Stored items:
/---

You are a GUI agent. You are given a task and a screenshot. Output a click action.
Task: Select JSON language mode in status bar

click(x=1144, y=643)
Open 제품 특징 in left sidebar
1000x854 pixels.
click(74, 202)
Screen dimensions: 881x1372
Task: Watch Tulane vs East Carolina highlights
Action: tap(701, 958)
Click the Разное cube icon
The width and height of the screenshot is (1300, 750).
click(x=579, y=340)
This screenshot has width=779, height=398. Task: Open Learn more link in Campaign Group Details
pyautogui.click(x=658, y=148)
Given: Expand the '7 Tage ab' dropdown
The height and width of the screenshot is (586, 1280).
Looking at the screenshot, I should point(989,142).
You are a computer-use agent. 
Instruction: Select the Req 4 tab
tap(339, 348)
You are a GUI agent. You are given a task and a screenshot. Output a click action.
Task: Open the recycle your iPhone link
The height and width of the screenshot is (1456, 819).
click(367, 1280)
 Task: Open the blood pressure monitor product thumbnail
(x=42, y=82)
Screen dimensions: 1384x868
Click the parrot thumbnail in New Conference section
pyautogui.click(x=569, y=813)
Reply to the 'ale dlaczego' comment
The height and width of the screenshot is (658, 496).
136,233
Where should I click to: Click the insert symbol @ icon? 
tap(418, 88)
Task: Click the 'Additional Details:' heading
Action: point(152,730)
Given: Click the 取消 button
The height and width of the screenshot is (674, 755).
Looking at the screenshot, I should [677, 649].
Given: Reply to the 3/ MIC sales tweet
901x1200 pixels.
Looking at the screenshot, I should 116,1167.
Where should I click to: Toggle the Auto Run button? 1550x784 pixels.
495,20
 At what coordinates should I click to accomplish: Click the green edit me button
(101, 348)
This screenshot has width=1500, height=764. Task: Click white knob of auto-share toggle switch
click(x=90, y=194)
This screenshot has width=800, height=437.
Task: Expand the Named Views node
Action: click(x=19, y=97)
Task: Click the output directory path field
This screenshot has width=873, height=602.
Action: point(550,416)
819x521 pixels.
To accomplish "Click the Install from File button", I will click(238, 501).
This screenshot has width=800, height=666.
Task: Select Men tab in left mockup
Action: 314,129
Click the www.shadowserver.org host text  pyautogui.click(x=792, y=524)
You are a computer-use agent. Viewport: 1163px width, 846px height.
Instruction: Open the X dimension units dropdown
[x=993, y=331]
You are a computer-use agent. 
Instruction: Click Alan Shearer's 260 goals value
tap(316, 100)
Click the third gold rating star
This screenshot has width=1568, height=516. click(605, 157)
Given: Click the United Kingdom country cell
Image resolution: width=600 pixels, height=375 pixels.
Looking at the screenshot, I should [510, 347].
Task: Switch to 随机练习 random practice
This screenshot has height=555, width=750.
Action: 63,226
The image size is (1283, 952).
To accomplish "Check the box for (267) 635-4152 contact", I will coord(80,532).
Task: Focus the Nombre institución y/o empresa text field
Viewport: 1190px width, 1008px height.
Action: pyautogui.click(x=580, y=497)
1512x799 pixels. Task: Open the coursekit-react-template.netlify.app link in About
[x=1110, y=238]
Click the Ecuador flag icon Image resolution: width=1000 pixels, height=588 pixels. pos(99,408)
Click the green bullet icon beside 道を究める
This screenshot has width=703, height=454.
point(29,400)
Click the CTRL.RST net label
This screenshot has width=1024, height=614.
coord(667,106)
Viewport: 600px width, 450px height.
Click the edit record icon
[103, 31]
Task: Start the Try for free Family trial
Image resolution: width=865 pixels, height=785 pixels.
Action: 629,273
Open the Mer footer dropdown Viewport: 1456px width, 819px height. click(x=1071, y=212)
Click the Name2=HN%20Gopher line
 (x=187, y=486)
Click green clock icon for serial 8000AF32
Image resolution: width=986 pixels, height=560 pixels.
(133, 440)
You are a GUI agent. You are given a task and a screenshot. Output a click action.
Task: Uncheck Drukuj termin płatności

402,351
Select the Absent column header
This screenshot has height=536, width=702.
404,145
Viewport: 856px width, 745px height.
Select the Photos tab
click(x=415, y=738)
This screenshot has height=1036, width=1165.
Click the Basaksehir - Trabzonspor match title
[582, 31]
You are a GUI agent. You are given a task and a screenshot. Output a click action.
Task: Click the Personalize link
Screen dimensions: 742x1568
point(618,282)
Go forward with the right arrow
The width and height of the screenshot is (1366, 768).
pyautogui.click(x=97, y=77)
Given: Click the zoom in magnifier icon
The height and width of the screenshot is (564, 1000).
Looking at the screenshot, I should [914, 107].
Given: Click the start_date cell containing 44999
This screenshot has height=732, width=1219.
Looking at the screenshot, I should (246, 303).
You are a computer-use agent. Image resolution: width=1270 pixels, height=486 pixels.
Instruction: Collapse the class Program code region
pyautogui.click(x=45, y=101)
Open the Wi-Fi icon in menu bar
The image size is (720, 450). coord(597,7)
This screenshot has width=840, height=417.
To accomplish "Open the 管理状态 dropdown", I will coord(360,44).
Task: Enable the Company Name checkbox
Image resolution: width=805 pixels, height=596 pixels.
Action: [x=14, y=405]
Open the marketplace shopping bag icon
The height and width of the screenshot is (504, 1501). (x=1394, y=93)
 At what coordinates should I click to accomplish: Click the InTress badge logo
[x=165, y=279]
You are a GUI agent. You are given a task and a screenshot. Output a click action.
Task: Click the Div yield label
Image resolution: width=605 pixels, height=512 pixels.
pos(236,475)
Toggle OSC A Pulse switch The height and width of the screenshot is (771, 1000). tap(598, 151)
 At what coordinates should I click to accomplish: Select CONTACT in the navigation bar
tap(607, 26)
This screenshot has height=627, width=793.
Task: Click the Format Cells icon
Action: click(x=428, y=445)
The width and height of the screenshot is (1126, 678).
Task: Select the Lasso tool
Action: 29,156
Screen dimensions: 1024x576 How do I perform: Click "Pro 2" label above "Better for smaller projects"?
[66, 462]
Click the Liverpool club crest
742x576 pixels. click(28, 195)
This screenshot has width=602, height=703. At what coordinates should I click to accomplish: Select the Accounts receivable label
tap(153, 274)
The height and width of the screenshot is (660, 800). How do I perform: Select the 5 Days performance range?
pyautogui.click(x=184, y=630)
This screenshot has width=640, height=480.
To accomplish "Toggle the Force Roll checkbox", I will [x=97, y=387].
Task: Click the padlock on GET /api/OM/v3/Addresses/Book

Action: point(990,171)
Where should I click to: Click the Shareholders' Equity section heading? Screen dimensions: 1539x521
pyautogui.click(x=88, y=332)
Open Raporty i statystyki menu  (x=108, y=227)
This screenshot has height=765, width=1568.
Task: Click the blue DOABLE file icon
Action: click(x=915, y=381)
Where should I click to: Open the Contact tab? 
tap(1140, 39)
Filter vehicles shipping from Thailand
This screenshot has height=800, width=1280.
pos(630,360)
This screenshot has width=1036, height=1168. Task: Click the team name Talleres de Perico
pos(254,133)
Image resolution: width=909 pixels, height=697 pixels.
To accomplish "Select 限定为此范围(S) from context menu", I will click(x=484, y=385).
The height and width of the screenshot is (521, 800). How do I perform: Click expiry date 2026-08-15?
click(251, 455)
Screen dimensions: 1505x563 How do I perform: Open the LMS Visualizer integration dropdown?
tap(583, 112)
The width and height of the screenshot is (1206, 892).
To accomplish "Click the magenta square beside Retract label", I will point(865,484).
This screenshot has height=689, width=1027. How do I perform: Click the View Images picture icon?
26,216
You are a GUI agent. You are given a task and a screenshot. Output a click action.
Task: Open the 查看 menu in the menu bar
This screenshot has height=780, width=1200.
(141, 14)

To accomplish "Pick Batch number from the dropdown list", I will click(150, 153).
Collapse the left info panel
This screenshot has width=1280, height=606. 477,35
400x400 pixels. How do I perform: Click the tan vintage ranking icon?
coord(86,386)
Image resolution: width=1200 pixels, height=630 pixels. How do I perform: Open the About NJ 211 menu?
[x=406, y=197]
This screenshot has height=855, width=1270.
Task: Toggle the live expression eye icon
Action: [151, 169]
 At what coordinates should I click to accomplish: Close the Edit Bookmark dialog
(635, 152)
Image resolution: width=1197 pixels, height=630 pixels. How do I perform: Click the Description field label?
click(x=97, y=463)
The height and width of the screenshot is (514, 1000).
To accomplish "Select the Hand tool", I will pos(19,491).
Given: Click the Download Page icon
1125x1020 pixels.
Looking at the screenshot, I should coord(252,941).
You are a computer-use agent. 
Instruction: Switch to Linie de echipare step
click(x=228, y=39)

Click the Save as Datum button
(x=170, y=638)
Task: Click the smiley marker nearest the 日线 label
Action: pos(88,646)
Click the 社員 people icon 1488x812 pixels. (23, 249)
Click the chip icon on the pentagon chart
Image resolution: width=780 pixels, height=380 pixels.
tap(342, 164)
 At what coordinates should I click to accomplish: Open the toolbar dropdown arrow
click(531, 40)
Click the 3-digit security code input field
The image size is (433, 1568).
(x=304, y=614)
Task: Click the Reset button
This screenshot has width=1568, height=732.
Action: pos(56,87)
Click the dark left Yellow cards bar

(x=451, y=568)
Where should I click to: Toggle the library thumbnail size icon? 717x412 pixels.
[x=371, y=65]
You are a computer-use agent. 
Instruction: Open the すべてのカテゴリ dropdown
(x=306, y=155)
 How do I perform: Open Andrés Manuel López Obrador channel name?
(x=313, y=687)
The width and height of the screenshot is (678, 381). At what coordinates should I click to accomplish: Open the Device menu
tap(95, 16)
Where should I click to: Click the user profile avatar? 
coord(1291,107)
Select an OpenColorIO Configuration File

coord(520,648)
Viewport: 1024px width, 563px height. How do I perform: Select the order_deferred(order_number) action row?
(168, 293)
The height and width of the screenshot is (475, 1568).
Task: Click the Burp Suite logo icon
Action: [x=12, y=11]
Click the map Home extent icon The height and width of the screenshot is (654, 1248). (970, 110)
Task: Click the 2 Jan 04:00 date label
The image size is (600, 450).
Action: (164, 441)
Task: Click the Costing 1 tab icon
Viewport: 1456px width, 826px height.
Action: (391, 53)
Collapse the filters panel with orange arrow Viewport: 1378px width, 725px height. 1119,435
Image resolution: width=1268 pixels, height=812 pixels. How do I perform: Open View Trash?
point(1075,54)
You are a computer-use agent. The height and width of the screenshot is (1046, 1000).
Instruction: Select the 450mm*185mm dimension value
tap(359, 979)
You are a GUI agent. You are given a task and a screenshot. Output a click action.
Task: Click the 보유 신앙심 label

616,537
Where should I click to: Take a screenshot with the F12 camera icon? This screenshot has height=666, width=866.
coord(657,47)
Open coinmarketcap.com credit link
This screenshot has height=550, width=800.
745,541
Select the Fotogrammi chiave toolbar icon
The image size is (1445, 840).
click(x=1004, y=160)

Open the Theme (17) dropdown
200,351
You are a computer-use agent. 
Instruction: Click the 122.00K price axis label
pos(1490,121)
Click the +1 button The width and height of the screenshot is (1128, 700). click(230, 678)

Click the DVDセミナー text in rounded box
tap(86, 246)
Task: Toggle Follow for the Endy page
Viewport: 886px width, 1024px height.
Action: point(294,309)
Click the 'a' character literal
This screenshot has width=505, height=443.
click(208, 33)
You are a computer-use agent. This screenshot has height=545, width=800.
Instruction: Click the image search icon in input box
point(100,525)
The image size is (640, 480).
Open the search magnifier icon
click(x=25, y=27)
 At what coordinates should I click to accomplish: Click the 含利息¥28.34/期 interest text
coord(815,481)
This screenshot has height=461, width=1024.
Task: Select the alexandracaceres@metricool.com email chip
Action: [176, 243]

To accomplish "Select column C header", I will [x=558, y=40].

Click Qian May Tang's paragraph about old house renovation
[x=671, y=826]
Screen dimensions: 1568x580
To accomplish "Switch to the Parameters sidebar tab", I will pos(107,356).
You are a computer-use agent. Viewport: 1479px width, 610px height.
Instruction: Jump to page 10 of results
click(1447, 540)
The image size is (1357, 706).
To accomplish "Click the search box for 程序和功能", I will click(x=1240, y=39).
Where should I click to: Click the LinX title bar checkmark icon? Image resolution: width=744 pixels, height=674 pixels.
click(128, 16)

\---

#### Prompt:
Scan the entries above for the line containing "Image resolution: width=600", and copy it and all lines after it exactly, down to and including the line containing "This screenshot has height=1036, width=1165.".

#### Task output:
Image resolution: width=600 pixels, height=375 pixels.
Looking at the screenshot, I should [510, 347].
Task: Switch to 随机练习 random practice
This screenshot has height=555, width=750.
Action: 63,226
The image size is (1283, 952).
To accomplish "Check the box for (267) 635-4152 contact", I will coord(80,532).
Task: Focus the Nombre institución y/o empresa text field
Viewport: 1190px width, 1008px height.
Action: pyautogui.click(x=580, y=497)
1512x799 pixels. Task: Open the coursekit-react-template.netlify.app link in About
[x=1110, y=238]
Click the Ecuador flag icon Image resolution: width=1000 pixels, height=588 pixels. pos(99,408)
Click the green bullet icon beside 道を究める
This screenshot has width=703, height=454.
point(29,400)
Click the CTRL.RST net label
This screenshot has width=1024, height=614.
coord(667,106)
Viewport: 600px width, 450px height.
Click the edit record icon
[103, 31]
Task: Start the Try for free Family trial
Image resolution: width=865 pixels, height=785 pixels.
Action: 629,273
Open the Mer footer dropdown Viewport: 1456px width, 819px height. click(x=1071, y=212)
Click the Name2=HN%20Gopher line
 (x=187, y=486)
Click green clock icon for serial 8000AF32
Image resolution: width=986 pixels, height=560 pixels.
(133, 440)
You are a GUI agent. You are given a task and a screenshot. Output a click action.
Task: Uncheck Drukuj termin płatności

402,351
Select the Absent column header
This screenshot has height=536, width=702.
404,145
Viewport: 856px width, 745px height.
Select the Photos tab
click(x=415, y=738)
This screenshot has height=1036, width=1165.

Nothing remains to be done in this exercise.